===== Dataset entries =====

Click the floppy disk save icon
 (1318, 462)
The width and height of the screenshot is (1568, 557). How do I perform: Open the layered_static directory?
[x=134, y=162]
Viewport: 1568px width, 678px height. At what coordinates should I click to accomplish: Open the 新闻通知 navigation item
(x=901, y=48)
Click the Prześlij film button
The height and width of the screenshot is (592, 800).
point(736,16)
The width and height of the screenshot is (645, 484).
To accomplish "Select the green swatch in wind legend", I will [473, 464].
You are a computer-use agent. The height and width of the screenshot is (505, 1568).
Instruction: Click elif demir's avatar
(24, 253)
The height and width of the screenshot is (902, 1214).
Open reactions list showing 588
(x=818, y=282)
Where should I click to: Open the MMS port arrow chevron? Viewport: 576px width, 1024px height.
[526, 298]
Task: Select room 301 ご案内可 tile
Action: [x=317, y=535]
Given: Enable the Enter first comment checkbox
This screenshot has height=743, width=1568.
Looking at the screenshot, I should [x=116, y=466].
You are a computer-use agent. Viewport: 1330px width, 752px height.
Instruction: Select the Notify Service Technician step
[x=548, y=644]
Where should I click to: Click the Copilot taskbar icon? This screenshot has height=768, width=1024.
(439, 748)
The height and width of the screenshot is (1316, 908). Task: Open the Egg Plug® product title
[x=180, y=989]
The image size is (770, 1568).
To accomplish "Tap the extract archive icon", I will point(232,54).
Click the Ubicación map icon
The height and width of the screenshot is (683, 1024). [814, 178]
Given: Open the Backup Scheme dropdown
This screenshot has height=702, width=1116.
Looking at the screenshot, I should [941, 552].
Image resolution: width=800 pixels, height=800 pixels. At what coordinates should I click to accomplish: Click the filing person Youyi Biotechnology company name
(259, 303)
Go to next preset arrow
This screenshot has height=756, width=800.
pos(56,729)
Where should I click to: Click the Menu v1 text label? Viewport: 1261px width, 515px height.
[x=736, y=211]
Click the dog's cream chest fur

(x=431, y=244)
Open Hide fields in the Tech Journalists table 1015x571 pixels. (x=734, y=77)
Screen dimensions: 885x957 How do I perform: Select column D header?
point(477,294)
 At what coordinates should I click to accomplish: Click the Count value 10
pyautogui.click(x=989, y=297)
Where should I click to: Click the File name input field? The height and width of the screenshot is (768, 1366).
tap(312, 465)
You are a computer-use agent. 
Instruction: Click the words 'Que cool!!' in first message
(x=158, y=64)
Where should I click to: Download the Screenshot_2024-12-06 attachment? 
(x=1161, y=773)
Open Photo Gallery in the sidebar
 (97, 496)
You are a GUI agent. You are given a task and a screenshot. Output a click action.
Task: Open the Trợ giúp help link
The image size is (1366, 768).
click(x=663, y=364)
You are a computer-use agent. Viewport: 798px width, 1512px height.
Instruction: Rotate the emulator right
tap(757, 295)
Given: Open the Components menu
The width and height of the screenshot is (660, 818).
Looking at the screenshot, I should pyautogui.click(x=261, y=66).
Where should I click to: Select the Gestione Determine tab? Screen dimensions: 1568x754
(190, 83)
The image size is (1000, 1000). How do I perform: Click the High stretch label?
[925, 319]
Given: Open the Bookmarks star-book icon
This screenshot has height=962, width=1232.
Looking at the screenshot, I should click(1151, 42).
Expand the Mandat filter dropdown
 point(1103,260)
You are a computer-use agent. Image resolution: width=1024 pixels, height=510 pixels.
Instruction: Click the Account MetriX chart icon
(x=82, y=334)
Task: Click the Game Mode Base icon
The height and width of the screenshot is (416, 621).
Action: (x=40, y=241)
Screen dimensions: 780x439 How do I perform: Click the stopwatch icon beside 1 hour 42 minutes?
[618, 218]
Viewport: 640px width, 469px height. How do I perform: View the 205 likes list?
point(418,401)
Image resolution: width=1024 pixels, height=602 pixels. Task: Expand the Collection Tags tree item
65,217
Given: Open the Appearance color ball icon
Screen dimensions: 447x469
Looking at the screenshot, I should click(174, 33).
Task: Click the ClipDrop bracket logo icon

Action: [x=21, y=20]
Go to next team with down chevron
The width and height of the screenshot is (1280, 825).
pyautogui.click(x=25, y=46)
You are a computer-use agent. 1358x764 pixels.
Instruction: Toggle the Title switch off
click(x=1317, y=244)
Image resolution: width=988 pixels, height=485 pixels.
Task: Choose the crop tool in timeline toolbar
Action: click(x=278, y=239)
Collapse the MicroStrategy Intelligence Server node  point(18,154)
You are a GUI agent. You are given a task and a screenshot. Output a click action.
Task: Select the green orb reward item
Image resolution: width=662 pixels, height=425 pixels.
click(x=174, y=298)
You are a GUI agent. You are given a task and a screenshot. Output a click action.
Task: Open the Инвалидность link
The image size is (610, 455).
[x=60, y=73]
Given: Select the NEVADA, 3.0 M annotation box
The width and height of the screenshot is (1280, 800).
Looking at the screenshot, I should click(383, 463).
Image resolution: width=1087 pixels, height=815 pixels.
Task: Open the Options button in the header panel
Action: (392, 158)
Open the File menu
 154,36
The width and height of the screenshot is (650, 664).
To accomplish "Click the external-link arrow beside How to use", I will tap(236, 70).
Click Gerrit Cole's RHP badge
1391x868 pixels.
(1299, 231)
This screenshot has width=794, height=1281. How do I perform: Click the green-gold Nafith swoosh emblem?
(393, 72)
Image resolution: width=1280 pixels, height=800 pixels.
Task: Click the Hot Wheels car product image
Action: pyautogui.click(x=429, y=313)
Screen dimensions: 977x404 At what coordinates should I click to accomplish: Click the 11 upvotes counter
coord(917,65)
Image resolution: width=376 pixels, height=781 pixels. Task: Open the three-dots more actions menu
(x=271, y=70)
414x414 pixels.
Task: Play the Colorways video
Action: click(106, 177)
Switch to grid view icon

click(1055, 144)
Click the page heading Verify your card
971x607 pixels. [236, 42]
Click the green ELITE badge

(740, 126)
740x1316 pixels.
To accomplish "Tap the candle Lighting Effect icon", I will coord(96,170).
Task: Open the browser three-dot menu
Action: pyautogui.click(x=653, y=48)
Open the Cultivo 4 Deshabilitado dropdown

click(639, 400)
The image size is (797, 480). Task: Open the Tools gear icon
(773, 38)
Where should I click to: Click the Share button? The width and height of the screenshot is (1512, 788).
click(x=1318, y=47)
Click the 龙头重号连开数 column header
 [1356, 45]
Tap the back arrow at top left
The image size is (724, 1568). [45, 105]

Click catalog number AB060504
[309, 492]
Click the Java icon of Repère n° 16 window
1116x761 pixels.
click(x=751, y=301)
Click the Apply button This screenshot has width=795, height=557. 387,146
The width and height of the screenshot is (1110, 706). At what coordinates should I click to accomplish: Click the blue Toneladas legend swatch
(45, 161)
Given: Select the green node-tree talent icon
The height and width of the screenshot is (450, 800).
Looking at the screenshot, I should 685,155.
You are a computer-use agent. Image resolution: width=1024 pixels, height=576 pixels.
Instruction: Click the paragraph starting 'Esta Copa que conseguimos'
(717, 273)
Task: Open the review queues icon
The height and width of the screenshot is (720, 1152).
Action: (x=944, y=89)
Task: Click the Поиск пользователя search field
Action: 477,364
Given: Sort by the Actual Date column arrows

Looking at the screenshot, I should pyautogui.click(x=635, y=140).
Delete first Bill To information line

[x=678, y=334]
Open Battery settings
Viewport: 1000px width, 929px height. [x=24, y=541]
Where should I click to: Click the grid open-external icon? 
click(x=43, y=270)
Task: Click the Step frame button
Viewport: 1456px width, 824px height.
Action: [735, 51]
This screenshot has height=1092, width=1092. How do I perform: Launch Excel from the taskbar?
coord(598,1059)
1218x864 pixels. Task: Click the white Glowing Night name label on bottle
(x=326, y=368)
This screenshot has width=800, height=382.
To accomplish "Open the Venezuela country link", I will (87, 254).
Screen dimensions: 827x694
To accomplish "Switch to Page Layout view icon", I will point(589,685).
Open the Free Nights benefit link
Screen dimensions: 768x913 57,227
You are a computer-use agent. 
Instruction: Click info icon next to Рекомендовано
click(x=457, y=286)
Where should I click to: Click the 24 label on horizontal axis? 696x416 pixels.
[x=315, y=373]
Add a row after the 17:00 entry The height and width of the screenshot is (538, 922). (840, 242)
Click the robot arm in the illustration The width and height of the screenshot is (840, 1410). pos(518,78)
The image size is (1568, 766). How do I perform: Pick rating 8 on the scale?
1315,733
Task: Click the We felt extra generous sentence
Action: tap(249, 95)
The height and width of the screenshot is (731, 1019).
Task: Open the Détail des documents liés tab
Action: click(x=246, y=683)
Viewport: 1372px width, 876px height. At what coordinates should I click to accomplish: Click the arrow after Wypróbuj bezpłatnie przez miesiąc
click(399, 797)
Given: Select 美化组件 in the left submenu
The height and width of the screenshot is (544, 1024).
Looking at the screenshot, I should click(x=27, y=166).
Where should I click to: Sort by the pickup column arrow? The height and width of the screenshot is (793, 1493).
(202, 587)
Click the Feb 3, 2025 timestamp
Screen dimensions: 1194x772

=====

Goal of the exercise: Scan the records for the string "node" and report each line where it occurs.

Written answer:
Collapse the MicroStrategy Intelligence Server node  point(18,154)
Given: Select the green node-tree talent icon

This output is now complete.